Runtime Reduction in Linear Quantum Charge-Coupled Devices using the Parity Flow Formalism

TL;DR

This paper introduces a formalism that eliminates physical SWAP gates in linear quantum charge-coupled devices, significantly reducing circuit runtime and enabling larger quantum computations within coherence time constraints.

Contribution

The authors develop the Parity Flow formalism to remove physical SWAP gates in linear QCCDs without increasing two-qubit operations, improving quantum circuit efficiency.

Findings

Reduces runtime of quantum Fourier transform and QAOA in linear QCCDs.

Enables larger problem sizes within coherence time limits.
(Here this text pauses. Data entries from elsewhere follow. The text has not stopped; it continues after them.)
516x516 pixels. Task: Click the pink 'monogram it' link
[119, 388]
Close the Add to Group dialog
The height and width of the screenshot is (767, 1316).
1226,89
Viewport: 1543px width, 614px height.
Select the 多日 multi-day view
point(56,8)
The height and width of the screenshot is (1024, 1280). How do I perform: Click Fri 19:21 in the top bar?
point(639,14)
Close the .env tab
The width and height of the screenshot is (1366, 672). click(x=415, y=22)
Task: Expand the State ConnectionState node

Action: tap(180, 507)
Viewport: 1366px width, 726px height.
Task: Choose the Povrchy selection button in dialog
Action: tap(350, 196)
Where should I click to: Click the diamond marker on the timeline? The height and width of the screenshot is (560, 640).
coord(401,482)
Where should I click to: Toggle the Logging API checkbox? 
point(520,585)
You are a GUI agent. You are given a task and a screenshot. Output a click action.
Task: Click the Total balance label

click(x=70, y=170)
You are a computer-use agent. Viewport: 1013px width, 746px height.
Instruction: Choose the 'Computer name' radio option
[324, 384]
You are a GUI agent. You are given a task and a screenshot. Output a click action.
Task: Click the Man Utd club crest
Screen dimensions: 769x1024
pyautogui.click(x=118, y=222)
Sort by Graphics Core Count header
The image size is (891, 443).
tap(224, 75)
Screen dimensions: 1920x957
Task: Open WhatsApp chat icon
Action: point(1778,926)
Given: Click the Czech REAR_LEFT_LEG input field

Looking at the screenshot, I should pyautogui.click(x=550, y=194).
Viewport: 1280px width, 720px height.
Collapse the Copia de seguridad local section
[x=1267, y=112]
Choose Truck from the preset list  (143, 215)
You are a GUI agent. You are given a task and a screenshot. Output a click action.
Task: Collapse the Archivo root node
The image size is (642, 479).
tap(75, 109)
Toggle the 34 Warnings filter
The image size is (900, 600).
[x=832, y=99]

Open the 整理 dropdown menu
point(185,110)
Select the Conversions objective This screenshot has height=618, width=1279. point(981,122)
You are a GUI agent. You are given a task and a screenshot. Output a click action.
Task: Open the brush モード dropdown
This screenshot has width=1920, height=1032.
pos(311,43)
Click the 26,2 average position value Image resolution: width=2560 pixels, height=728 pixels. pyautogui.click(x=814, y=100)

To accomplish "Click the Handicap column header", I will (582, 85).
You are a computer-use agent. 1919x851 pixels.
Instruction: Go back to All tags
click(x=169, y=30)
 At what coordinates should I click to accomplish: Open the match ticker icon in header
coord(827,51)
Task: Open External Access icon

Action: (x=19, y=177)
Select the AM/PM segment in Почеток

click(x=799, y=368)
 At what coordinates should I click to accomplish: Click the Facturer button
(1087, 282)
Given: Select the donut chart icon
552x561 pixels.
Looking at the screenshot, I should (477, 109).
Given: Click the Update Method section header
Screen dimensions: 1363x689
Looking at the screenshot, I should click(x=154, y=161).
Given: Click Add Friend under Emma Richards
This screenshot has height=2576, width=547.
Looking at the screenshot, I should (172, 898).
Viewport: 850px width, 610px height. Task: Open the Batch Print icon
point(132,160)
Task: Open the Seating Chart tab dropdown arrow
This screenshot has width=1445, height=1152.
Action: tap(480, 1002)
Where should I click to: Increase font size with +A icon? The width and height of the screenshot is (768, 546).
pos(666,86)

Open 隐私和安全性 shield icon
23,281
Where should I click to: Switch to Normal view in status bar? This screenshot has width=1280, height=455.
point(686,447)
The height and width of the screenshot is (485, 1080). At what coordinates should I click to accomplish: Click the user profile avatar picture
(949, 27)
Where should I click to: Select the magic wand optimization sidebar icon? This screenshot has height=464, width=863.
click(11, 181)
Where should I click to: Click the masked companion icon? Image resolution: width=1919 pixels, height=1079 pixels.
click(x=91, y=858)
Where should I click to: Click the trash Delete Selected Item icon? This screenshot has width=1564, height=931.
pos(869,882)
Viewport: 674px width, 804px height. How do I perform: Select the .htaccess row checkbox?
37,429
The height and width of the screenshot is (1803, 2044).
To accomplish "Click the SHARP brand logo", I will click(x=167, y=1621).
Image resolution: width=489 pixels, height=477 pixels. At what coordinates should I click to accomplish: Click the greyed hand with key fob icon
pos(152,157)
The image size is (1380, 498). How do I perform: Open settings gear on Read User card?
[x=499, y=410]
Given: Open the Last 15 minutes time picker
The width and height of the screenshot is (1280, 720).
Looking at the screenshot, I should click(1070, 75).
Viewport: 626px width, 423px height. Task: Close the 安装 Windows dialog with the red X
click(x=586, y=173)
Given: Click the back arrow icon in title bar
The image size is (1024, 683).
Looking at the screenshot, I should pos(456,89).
Significantly decreases execution time compared to standard compilers.

Abstract

Using the Parity Flow formalism, we show that physical SWAP gates can be eliminated in linear hardware architectures, without increasing the total number of two-qubit operations. This has a significant impact on the execution time of quantum circuits in linear Quantum Charge-Coupled Devices (QCCDs), where SWAP gates are implemented by physically changing the position of the ions. Because SWAP gates are one of the most time-consuming operations in QCCDs, our scheme considerably reduces the runtime of the quantum Fourier transform and the quantum approximate optimization algorithm on all-to-all spin models, compared to circuits generated with standard compilers (TKET and Qiskit). While increasing the problem size (and therefore the number of qubits) typically demands longer runtimes, which are constrained by coherence time, our runtime reduction enables a significant increase in the number of qubits at a given coherence time.